Es más que posible que evite las prescripciones innecesarias para quitarse de encima a los ancianos que han convertido en un deporte colectivo acudir al ambulatorio, es probable que aligere la presión de los enfermos por curarse un catarro en dos horas en lugar de en dos días, es cierto que hará que, si se instaura además la siempre demorada central de compras de medicamentos, imponga algo de cordura y responsabilidad en el sistema sanitario, algo de lo que solamente tiramos en este país y en esta civilización si nos tocan el bolsillo.

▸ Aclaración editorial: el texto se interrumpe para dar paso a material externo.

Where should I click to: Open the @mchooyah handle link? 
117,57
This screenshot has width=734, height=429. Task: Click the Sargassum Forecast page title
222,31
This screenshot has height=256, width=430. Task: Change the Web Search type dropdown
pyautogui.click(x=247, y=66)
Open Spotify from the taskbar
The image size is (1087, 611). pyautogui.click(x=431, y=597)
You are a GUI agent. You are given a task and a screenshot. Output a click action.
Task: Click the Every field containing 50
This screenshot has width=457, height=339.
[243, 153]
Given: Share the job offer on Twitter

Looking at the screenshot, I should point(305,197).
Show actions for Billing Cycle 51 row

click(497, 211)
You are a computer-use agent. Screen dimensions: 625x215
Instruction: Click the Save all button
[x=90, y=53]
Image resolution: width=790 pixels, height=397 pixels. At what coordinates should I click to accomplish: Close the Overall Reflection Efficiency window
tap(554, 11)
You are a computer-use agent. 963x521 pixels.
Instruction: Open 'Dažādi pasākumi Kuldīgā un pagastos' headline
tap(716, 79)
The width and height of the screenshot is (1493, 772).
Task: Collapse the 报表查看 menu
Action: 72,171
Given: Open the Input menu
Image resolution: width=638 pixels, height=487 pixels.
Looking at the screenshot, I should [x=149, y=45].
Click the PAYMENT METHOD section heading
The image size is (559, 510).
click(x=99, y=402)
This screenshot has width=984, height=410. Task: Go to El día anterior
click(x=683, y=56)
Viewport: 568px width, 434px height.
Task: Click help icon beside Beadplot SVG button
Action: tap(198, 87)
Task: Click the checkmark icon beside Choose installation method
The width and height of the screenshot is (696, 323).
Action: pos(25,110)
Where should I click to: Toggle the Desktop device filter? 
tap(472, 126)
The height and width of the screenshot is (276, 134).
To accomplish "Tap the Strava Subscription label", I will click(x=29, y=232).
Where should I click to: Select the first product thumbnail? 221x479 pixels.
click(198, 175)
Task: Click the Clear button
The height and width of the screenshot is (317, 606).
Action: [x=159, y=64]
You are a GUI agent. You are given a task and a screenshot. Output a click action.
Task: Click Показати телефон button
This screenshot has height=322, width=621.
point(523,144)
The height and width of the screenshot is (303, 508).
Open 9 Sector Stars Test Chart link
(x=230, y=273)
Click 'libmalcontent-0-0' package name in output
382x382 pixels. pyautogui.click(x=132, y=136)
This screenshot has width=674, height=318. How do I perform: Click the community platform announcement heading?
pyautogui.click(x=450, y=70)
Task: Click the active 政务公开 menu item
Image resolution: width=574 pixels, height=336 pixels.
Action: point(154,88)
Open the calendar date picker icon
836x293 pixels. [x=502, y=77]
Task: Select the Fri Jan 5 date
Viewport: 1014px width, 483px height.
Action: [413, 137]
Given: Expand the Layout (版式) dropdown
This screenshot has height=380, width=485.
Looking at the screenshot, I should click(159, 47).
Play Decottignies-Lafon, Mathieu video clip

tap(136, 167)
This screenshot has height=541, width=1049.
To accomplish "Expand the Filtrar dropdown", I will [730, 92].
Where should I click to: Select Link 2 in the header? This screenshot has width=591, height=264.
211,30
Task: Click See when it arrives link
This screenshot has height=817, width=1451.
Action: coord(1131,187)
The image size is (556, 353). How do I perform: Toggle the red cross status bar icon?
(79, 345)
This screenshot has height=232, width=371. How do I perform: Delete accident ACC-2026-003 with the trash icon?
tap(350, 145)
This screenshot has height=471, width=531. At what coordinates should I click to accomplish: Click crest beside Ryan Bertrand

Puede que además permite que gracias al cruce de datos entre Hacienda y las sanidades autonómicas permitan aflorar fraudes -grandes o pequeños- que restan ingresos a unos o a otros.
Pero penaliza a los enfermos, a los de verdad. Cuanto más tiempo estás enfermo más dinero tienes que gastarte.
Y eso es algo que no se puede permitir. Porque con rentas cada vez más bajas, con salarios cada vez más pírricos, una enfermedad puede llegar a no ser curada porque no haya dinero para pagar las medicinas de uno y la comida de todos los demás.
Porque, aunque suene muy trágico, hace posible morir de enfermedad porque se está muriendo de pobreza. Puede que nunca llegue a ocurrir, pero un descuido, una demora burocrática, una conjunción de factores adversos -como dicen los políticos- pueden ocasionarlo. Porque, con esa fórmula, que ocurra eso es posible.
Y los recortes educativos también esconden uno que es injusto se interpreten las medidas como se interpreten. El aumento de las tasas universitarias.
Si un repetidor tiene que pagar 6.000 euros por seguir en la universidad es hasta una medida justa. Si quiere anteponer la percepción que tiene de sus capacidades intelectuales a la realidad de sus calificaciones, tendrá que costearse su incapacidad para colocar su autoestima en su punto real.
E incluso yo diría que ni eso. Has tenido tres convocatorias para poder aprobar y no lo has hecho. Como diría el castizo: a la tercera va la vencida, para bien o para mal.
Pero claro si no se le deja repetir y se ocupa su plaza con alguien que si tiene las condiciones intelectivas, de esfuerzo y voluntad para aprovechar esos estudios no se recaudaría. Y ahora de lo que se trata es de recaudar.
Pero aumentarlas en general para que de los ya 1.000 euros que se paga al año se pase a pagar casi 1.500 puede dejar a muchos sin posibilidades de estudiar una carrera simplemente porque sus familias no pueden pagarlo porque también tienen que alimentar a otros hijos y cubrir otros gastos y las becas universitarias se han reducido en 600 millones de euros.
Podemos negarnos a nosotros mismos demasiadas mentes y demasiados esfuerzos que nos serían necesarios. Podemos romper la justicia que existe en el simple axioma de que hay que facilitar el estudio a los que pueden aprovecharlos. En que debe estudiar el que vale no el que puede pagarlo.
Es de esperar que los desarrollos de esos recortes o de esas aumentos de tasas o pagos tengan en cuenta esas posibilidades que se abren porque, tal y como estamos, no podemos permitirnos el lujo de perder cerebros y mucho menos vidas para que nos cuadren las cuentas.
Si esa posibilidad no se evita lo único que se conseguirá intentando cuadrar el déficit es volver a la situación en que ni nuestro futuro ni siquiera nuestra vida dependa de nosotros mismos, solamente lo haga de la clase social o el entorno económico -llámese como se quiera- en la que hemos nacido en estos turbios tiempos.
Lo único que conseguiremos es volver al feudalismo.